Szukaj
Close this search box.

Nasz bałkański ślub i wesele

Gdyby ktoś jeszcze 6-7 lat temu powiedział mi, że wezmę ślub, że będę tym faktem zachwycona i dodatkowo to opiszę na moim własnym blogu, to wybuchnęłabym gromkim śmiechem. Jednak człowiek się zmienia, spotyka drugiego człowieka, z którym chce spędzić życie i nagle wizja ślubu staje się czymś, czego naprawdę chce. Tak też było w moim przypadku, choć nie miałam pojęcia, na co tak naprawdę się piszemy.

Organizacja ślubu to spore wyzwanie, które nie dość, że jest mocno stresujące, to jeszcze wymaga skupienia się na milionie detali. Od początku jednak wiedzieliśmy jedno – nasz ślub i wesele mają być bez zadęcia, na luzie, tak aby wszyscy dobrze się czuli i świetnie bawili. Przygotowania zaczęliśmy ponad rok przed planowaną datą, czyli 20 czerwca 2015. Najpierw zdecydowaliśmy się na fotografów, później dopiero wybraliśmy kościół oraz salę (oba miejsca w promieniu 2.5km od naszego domu), a na końcu udało nam się zdecydować na Dj’a. Dość szybko okazało się, że warto mieć znajomości również w ślubnej branży, gdyż ten etap przygotowań poszedł nam wyjątkowo sprawnie.
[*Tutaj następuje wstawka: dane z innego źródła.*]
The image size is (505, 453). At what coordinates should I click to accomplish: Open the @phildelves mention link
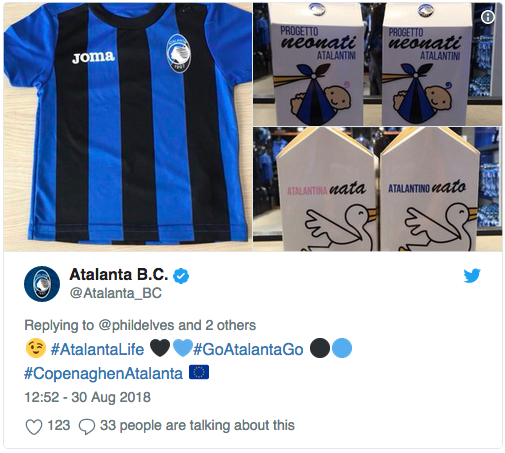(x=136, y=325)
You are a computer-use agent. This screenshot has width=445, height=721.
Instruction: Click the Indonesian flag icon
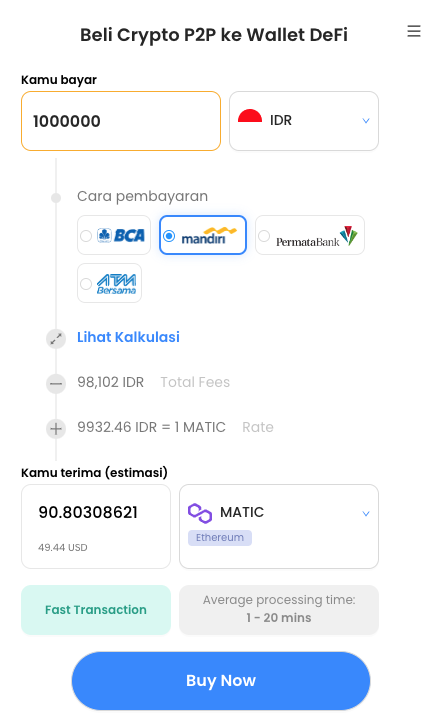point(250,116)
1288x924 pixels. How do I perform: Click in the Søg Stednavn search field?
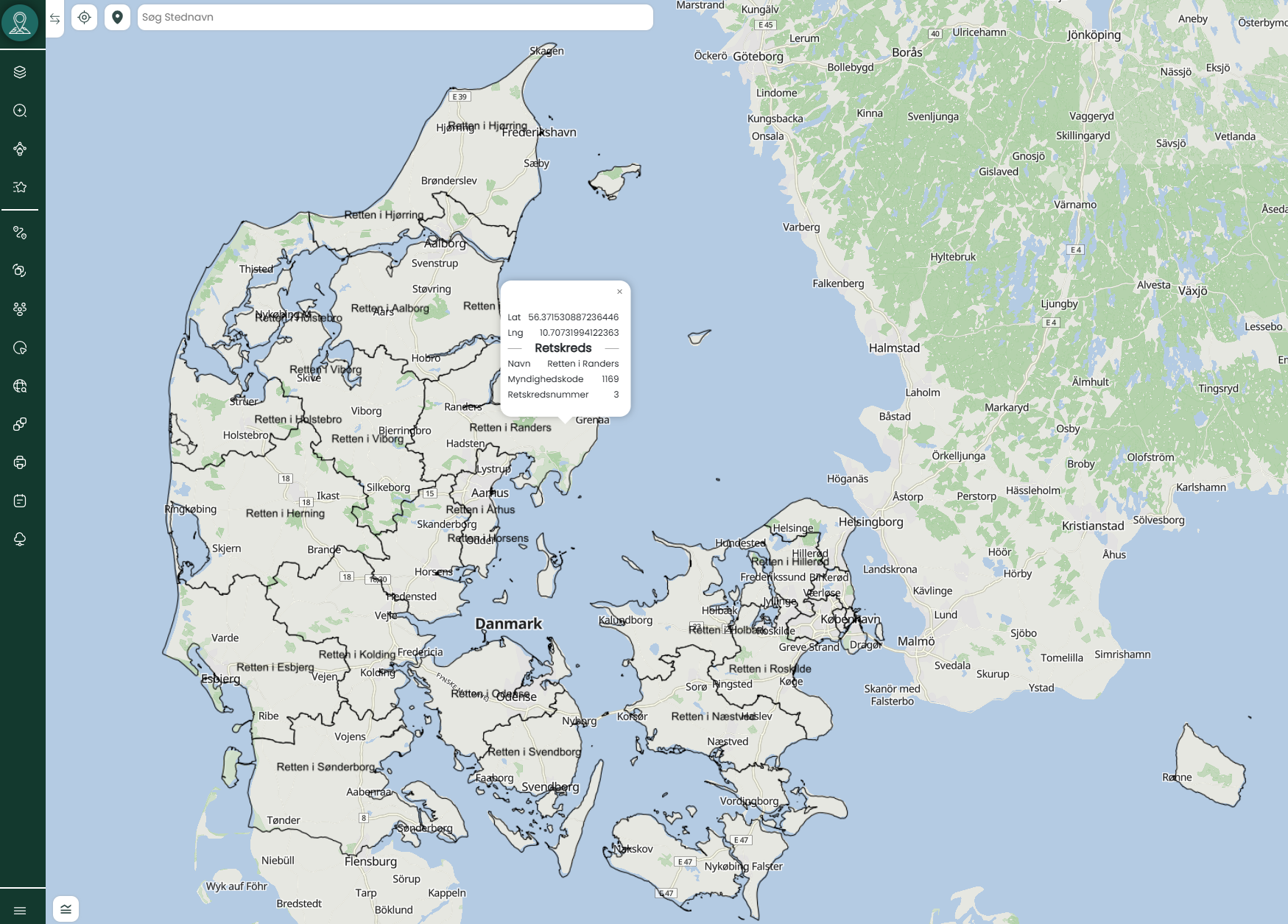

Później dopiero zaczęliśmy się zastanawiać nad tym, jak wpleść Bałkany i nasze podróże w całość tego przedsięwzięcia. O tym, jak nam się udało to osiągnąć opowiem w odrębnym wpisie, dziś skupię się na samym ślubie. Oczywiście się stresowaliśmy – każde z nas czym innym. Ja – tym, czy wszystko się uda, czy wszyscy będą zadowoleni itd. Marek – przysięgą w kościele i pierwszym tańcem. Dodatkowo atmosferę podgrzewał fakt budowanej na naszej ulicy kanalizacji i wizja wielkiej dziury oraz koparki przed naszą bramą. Czy nasz stres był w jakikolwiek sposób uzasadniony? Oczywiście, że nie, bo wszystko wyszło perfekcyjnie. Nawet dziura i koparka zniknęły dzięki temu, że jak to w Polsce bywa „czegoś nie dowieźli” i musieli wszystko zakopać i pójść pracować gdzie indziej.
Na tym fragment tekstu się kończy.